Task brief: When you copy the records, keep every word exact and leave the pictures out.

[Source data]
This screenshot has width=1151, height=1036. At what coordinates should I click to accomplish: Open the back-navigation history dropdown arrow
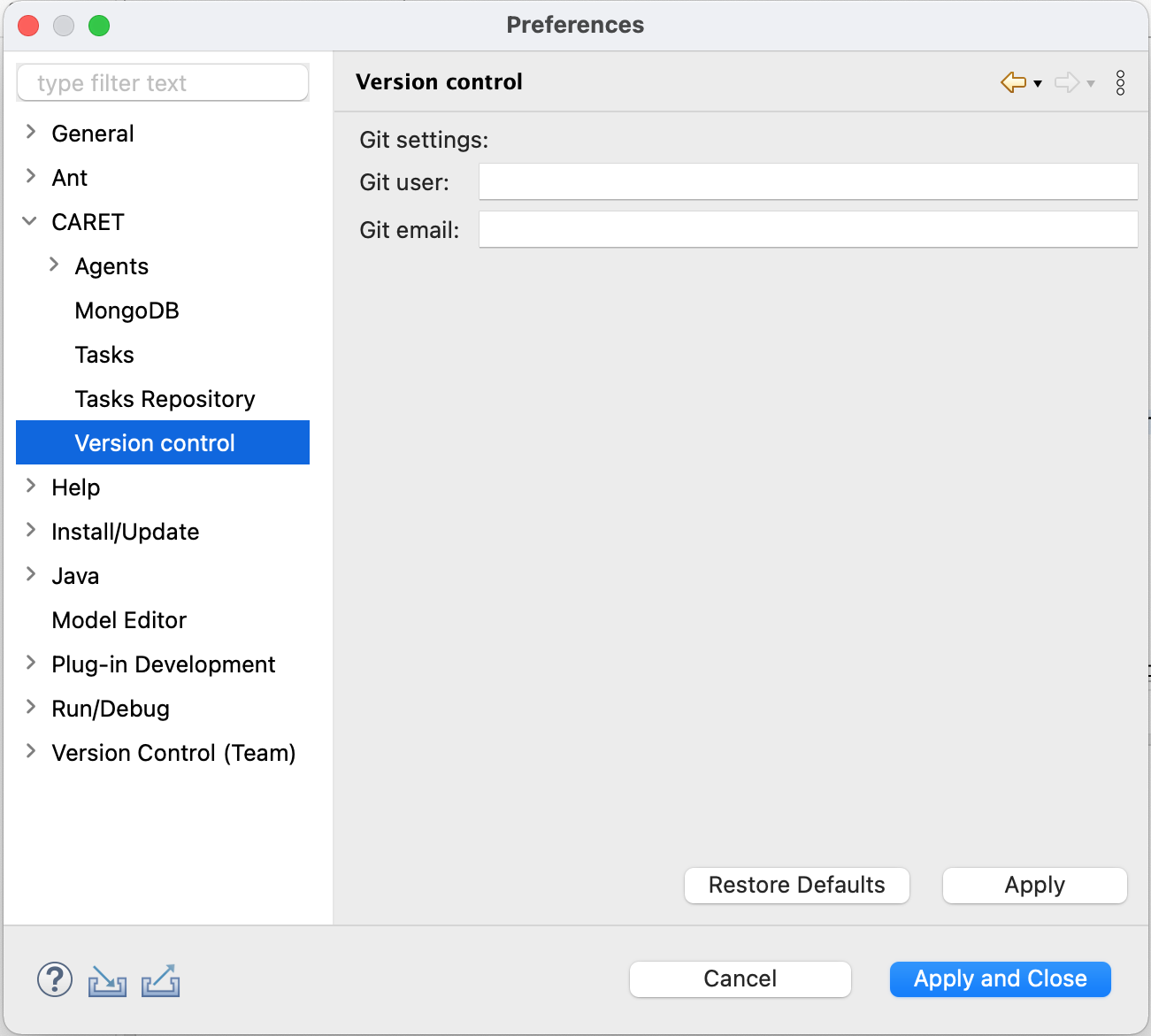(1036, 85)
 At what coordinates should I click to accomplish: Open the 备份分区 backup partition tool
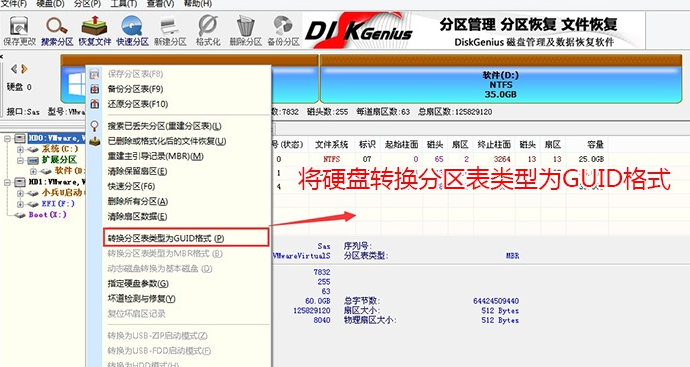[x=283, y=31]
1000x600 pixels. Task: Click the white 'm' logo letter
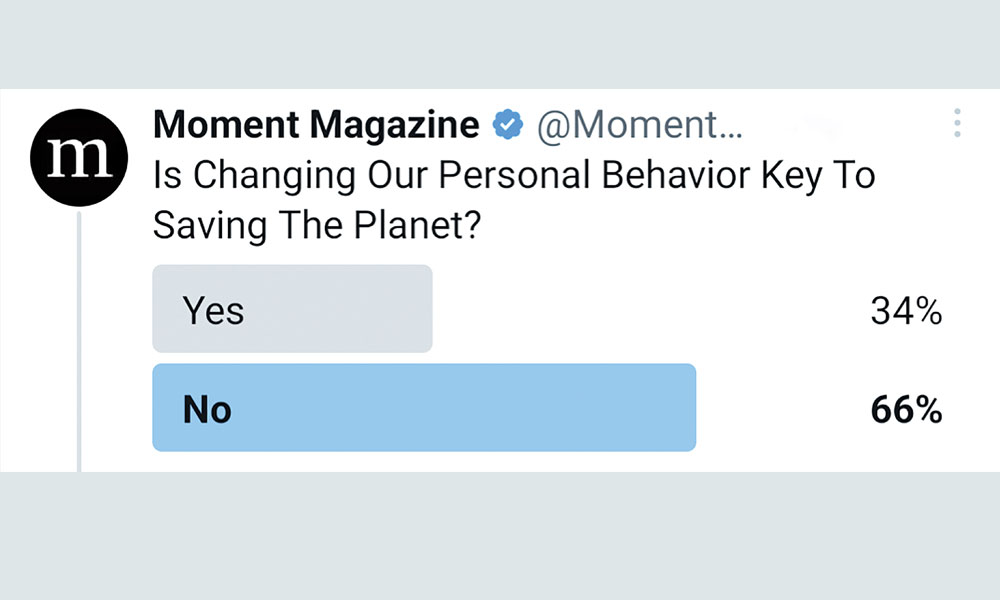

Answer below:
This screenshot has width=1151, height=1036. At what coordinates should I click to accomplish: Open the back-navigation history dropdown arrow
(1036, 85)
 At what coordinates should I click to accomplish: Open the 备份分区 backup partition tool
[x=283, y=31]
1000x600 pixels. Task: Click the white 'm' logo letter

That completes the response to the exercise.